**Selected passage:**
Question

Understanding gene level copy number data from TCGAbiolinks

0

Entering edit mode

2.1 years ago

billyK • 0

Hi all. Thanks in advance for helping me out.

I'm trying to analyze copy number data from TCGA (using TCGAbiolinks), and trying to define genes that are either amplified or deleted.

To download gene level copy number alteration, I used the code below:

query <- GDCquery(project = 'TCGA-BRCA', data.category = 'Copy Number Variation', data.type = 'Gene Level Copy Number', sample.type = 'Primary Tumor')

I have three questions related to the downloaded data.

First, I'm curious to know the pipeline used to calculate gene level copy numbers.

Seconly, I've noticed that some patients have gene level copy numbers that are unexpectedly huge. For example, 'TCGA-A8-A093-10A-01D-A012-01' had a copy number of 26 in a gene "ENSG00000085733.16". I'm curious to know if this is usual.

Finally, what would be a cutoff score for gene level copy number to define whether a gene is amplified or deleted?

Thank you so much for your help.

CNV TCGA • 1.0k views

ADD COMMENT • link updated 11 months ago by Zhenyu Zhang ★ 1.2k • written 2.1 years ago by billyK • 0

0

Entering edit mode

Were you able to get answer for your questions?

ADD REPLY • link 11 months ago by bioinfo355 • 0

0

Entering edit mode

This is a GDC question, not a TCGAbiolinks question. For TCGA, GDC uses ASCAT2 (SNP6) and ASCATNGS (WGS) for integer value copy number. And gene level copy number is just intersect gene region with segmentation file, with some handling of edge cases. I am pretty sure these have been clearly described in the GDC documentation.

ADD REPLY • link 11 months ago by Zhenyu Zhang ★ 1.2k

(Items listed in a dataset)

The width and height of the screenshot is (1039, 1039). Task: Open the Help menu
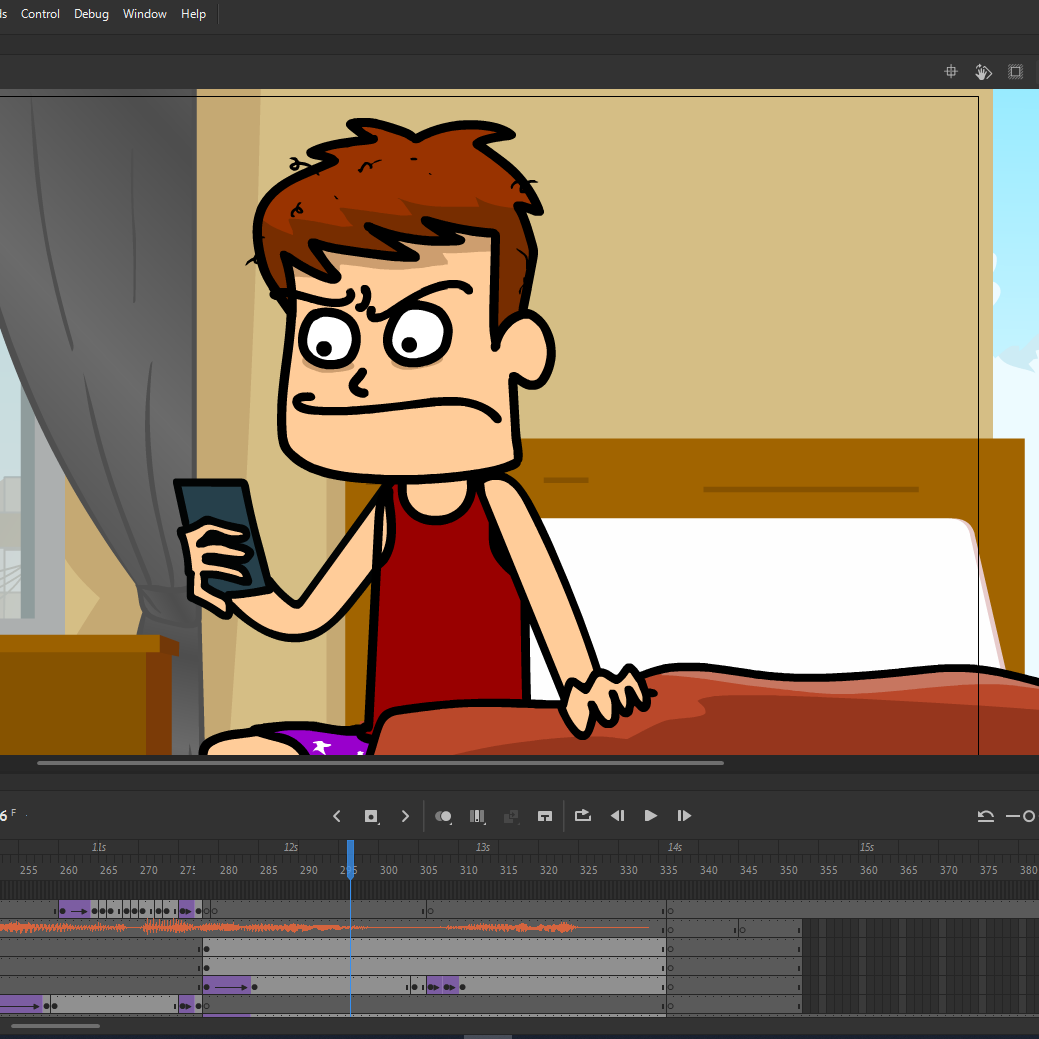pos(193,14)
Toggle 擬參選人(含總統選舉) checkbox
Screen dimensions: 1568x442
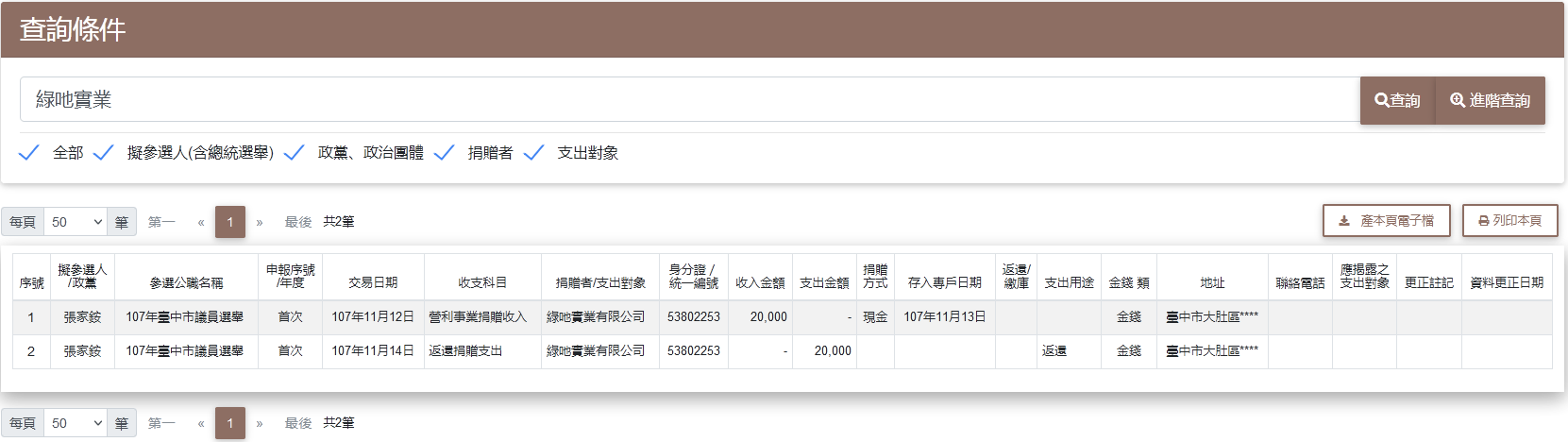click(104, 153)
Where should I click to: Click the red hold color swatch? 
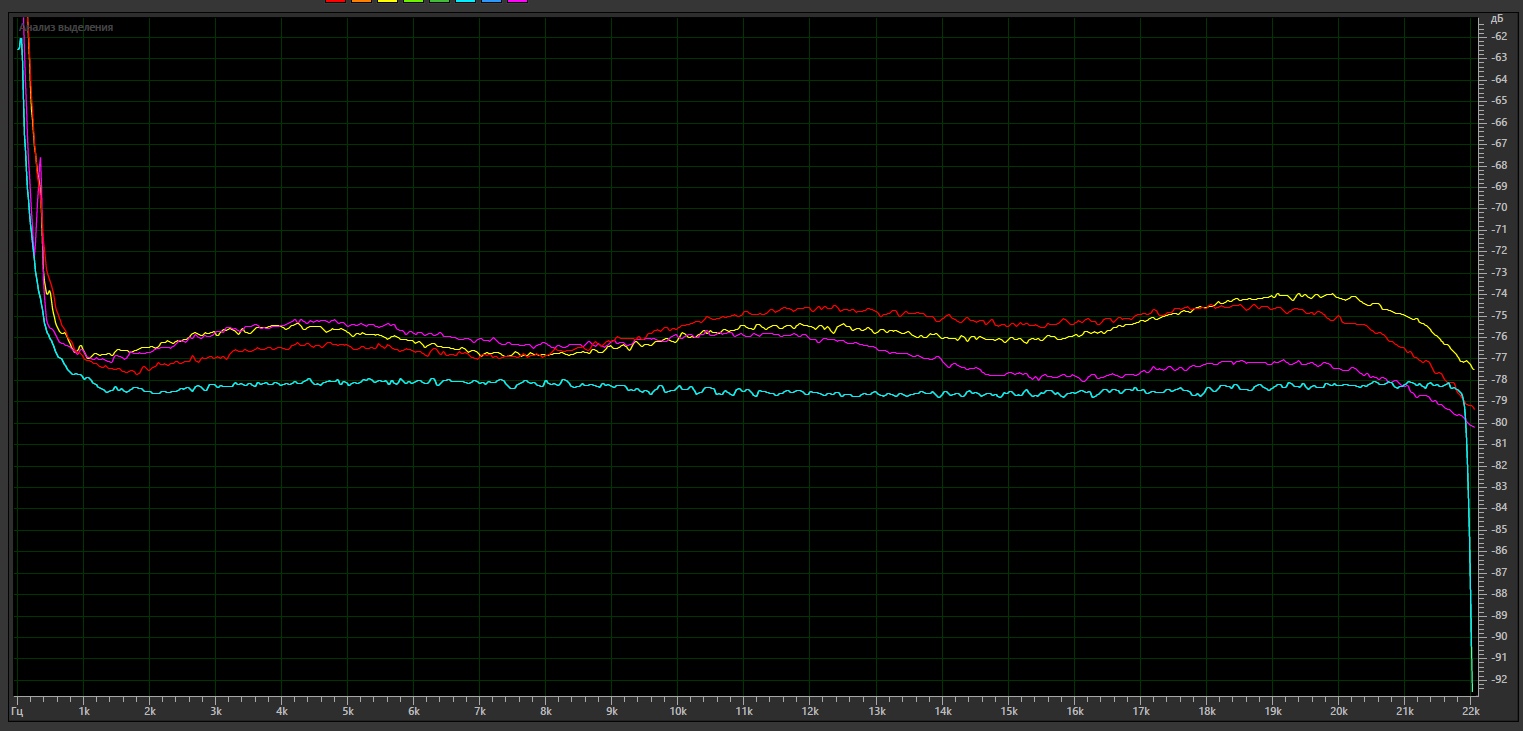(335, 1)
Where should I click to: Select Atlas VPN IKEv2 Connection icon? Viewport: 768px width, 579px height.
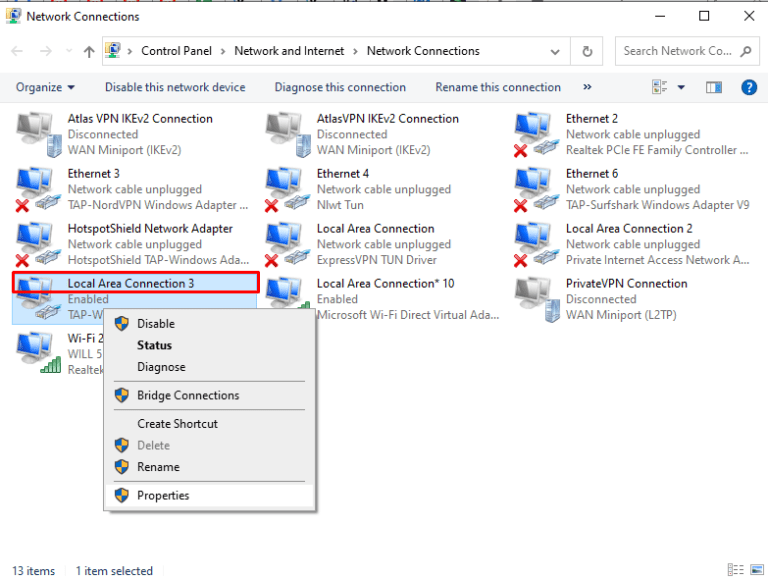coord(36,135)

**Exercise requirements:**
a. Transcribe the part of the TCGA copy number thread starting with "To download gene" and going on through "the downloaded data.".
b. According to the TCGA copy number thread, which tools does GDC use for integer value copy number in TCGA?
c. Render this sentence from the TCGA copy number thread in Spanish: "Finally, what would be a cutoff score for gene level copy number to define whether a gene is amplified or deleted?"

**Solutions by task:**
a.
To download gene level copy number alteration, I used the code below:

query <- GDCquery(project = 'TCGA-BRCA', data.category = 'Copy Number Variation', data.type = 'Gene Level Copy Number', sample.type = 'Primary Tumor')

I have three questions related to the downloaded data.

b. ASCAT2 (SNP6) and ASCATNGS (WGS).

c. Por último, ¿cuál sería un valor de corte del número de copias a nivel de gen para definir si un gen está amplificado o delecionado?